Go through the records and write each one out again exactly.

Task data =>
━━━━━━━━━━━━━━━━

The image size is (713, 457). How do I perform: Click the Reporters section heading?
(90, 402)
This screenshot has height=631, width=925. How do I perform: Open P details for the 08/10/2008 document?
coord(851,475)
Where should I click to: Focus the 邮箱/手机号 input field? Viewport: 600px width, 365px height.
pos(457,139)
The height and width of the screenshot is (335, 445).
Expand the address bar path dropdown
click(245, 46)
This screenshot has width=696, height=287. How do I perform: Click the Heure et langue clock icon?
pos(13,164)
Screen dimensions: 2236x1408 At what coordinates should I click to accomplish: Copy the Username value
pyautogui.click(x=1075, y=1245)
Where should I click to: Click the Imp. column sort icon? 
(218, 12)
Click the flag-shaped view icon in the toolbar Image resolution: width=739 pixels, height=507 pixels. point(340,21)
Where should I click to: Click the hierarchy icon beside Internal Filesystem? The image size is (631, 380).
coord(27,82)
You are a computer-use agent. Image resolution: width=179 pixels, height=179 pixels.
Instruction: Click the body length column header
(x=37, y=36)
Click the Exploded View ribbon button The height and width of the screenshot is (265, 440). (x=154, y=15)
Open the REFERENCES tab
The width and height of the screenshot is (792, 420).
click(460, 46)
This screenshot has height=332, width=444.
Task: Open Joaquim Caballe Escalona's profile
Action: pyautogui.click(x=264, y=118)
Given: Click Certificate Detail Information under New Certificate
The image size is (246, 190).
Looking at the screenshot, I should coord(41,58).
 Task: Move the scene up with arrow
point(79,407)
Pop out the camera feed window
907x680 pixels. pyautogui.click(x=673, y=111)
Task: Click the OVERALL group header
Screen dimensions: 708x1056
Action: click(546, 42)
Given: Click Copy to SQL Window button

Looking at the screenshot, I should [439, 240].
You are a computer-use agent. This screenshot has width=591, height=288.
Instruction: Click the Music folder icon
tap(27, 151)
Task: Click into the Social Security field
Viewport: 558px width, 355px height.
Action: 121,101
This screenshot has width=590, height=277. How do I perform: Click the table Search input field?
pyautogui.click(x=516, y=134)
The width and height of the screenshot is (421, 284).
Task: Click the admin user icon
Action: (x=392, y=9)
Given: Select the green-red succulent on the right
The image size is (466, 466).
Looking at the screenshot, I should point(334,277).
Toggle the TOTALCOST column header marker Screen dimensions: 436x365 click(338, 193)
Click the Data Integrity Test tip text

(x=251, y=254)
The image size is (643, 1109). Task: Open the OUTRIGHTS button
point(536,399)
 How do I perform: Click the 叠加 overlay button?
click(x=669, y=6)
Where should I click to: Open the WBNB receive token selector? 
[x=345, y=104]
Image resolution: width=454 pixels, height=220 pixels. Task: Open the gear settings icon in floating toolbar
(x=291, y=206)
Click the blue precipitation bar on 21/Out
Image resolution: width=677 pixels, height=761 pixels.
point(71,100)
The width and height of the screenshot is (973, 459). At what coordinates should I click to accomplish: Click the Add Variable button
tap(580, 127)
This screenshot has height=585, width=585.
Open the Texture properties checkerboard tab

━━━━━━━━━━━━━━━━

Answer box =>
The image size is (713, 457). How do I perform: Click the Reporters section heading?
(90, 402)
This screenshot has height=631, width=925. How do I perform: Open P details for the 08/10/2008 document?
coord(851,475)
Where should I click to: Focus the 邮箱/手机号 input field? Viewport: 600px width, 365px height.
pos(457,139)
The height and width of the screenshot is (335, 445).
Expand the address bar path dropdown
click(245, 46)
This screenshot has width=696, height=287. How do I perform: Click the Heure et langue clock icon?
pos(13,164)
Screen dimensions: 2236x1408 At what coordinates should I click to accomplish: Copy the Username value
pyautogui.click(x=1075, y=1245)
Where should I click to: Click the Imp. column sort icon? 
(218, 12)
Click the flag-shaped view icon in the toolbar Image resolution: width=739 pixels, height=507 pixels. point(340,21)
Where should I click to: Click the hierarchy icon beside Internal Filesystem? The image size is (631, 380).
coord(27,82)
You are a computer-use agent. Image resolution: width=179 pixels, height=179 pixels.
Instruction: Click the body length column header
(x=37, y=36)
Click the Exploded View ribbon button The height and width of the screenshot is (265, 440). (x=154, y=15)
Open the REFERENCES tab
The width and height of the screenshot is (792, 420).
click(460, 46)
This screenshot has height=332, width=444.
Task: Open Joaquim Caballe Escalona's profile
Action: pyautogui.click(x=264, y=118)
Given: Click Certificate Detail Information under New Certificate
The image size is (246, 190).
Looking at the screenshot, I should coord(41,58).
 Task: Move the scene up with arrow
point(79,407)
Pop out the camera feed window
907x680 pixels. pyautogui.click(x=673, y=111)
Task: Click the OVERALL group header
Screen dimensions: 708x1056
Action: click(546, 42)
Given: Click Copy to SQL Window button

Looking at the screenshot, I should [439, 240].
You are a computer-use agent. This screenshot has width=591, height=288.
Instruction: Click the Music folder icon
tap(27, 151)
Task: Click into the Social Security field
Viewport: 558px width, 355px height.
Action: 121,101
This screenshot has width=590, height=277. How do I perform: Click the table Search input field?
pyautogui.click(x=516, y=134)
The width and height of the screenshot is (421, 284).
Task: Click the admin user icon
Action: (x=392, y=9)
Given: Select the green-red succulent on the right
The image size is (466, 466).
Looking at the screenshot, I should point(334,277).
Toggle the TOTALCOST column header marker Screen dimensions: 436x365 click(338, 193)
Click the Data Integrity Test tip text

(x=251, y=254)
The image size is (643, 1109). Task: Open the OUTRIGHTS button
point(536,399)
 How do I perform: Click the 叠加 overlay button?
click(x=669, y=6)
Where should I click to: Open the WBNB receive token selector? 
[x=345, y=104]
Image resolution: width=454 pixels, height=220 pixels. Task: Open the gear settings icon in floating toolbar
(x=291, y=206)
Click the blue precipitation bar on 21/Out
Image resolution: width=677 pixels, height=761 pixels.
point(71,100)
The width and height of the screenshot is (973, 459). At what coordinates should I click to accomplish: Click the Add Variable button
tap(580, 127)
This screenshot has height=585, width=585.
Open the Texture properties checkerboard tab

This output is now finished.